◆ WHAT TO DO ◆
(a) According to the news article about GSIS leave credits, what appropriation would GSIS receive if the bill were approved?
(b) In the news article about GSIS leave credits, rewrite the part starting with "However, Macasaet said" and going on through "toll reaching 428.", putting "leave days" wherever "leave credits" appears.
(c) Check each statement against the news article about GSIS leave credits and answer yes or no, quoting the words that decide it: (i) Rolando Macasaet is the president of GSIS. (ii) The consolidated bill was proposed by a single representative. (iii) As of April 20, the death toll had reached 428.
PASSAGE FOR REVIEW START
GSIS chief bats for extra paid leaves for gov’t workers infected with new virus

MANILA, Philippines — Government Service and Insurance System (GSIS) President Rolando Macasaet on Tuesday proposed additional 30-day leave credits for government employees who are afflicted with COVID-19.

Macasaet made the suggestion in response to the consolidated bill proposed by Albay 2nd District Rep. Joey Salceda and Marikina 2nd District Rep. Stella Quimbo titled the Philippine Economic Recovery Act or PERA.

Under the bill, GSIS and the Social Security System (SSS) shall provide employee compensation to government agencies and business entities, respectively, “in the form of paid sick leaves provided to employees who contracted COVID-19.”

For the part of GSIS, it shall “directly compensate any government employee who contracted COVID 19 for all salary deductions upon exhaustion of the paid the sick leaves of the government employee”.

If approved, GSIS will get an appropriation of P500 million to implement the measure.

However, Macasaet said that instead of setting aside such as a budget for GSIS the government can just grant additional leave credits to government employees and give the P500 million to SSS for the benefit of workers in the private sector.

“What you can do is all those employees who get sick, you just give them an additional 30 day leave credits instead of allocating more funds for them,” Macasaet said, adding that, “For instance, a person, assuming a government employee, goes on quarantine for 15 days and gets sick for 15 days, he continues on receiving his salary for the next 30 days. This would be in addition to his regular paid sick leave credits.”

As of April 20, there are 6,459 confirmed COVID-19 cases in the country, with the death toll reaching 428.
PASSAGE FOR REVIEW END
PROVIDED MATERIAL START
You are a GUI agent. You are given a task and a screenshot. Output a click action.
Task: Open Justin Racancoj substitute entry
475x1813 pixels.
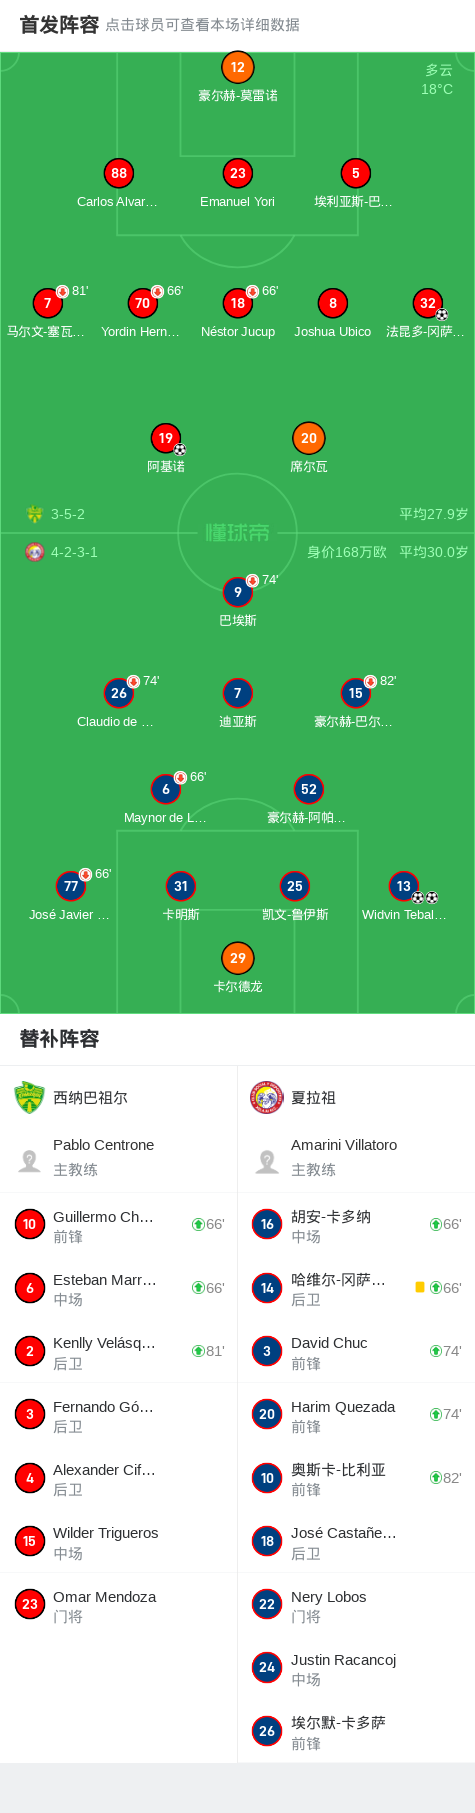click(x=356, y=1668)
PROVIDED MATERIAL END
◆ SOLUTIONS PER TASK ◆
(a) An appropriation of P500 million.

(b)
However, Macasaet said that instead of setting aside such as a budget for GSIS the government can just grant additional leave days to government employees and give the P500 million to SSS for the benefit of workers in the private sector.

“What you can do is all those employees who get sick, you just give them an additional 30 day leave days instead of allocating more funds for them,” Macasaet said, adding that, “For instance, a person, assuming a government employee, goes on quarantine for 15 days and gets sick for 15 days, he continues on receiving his salary for the next 30 days. This would be in addition to his regular paid sick leave days.”

As of April 20, there are 6,459 confirmed COVID-19 cases in the country, with the death toll reaching 428.

(c)
(i) Yes: "Government Service and Insurance System (GSIS) President Rolando Macasaet"
(ii) No: "the consolidated bill proposed by Albay 2nd District Rep. Joey Salceda and Marikina 2nd District Rep. Stella Quimbo"
(iii) Yes: "As of April 20, there are 6,459 confirmed COVID-19 cases in the country, with the death toll reaching 428."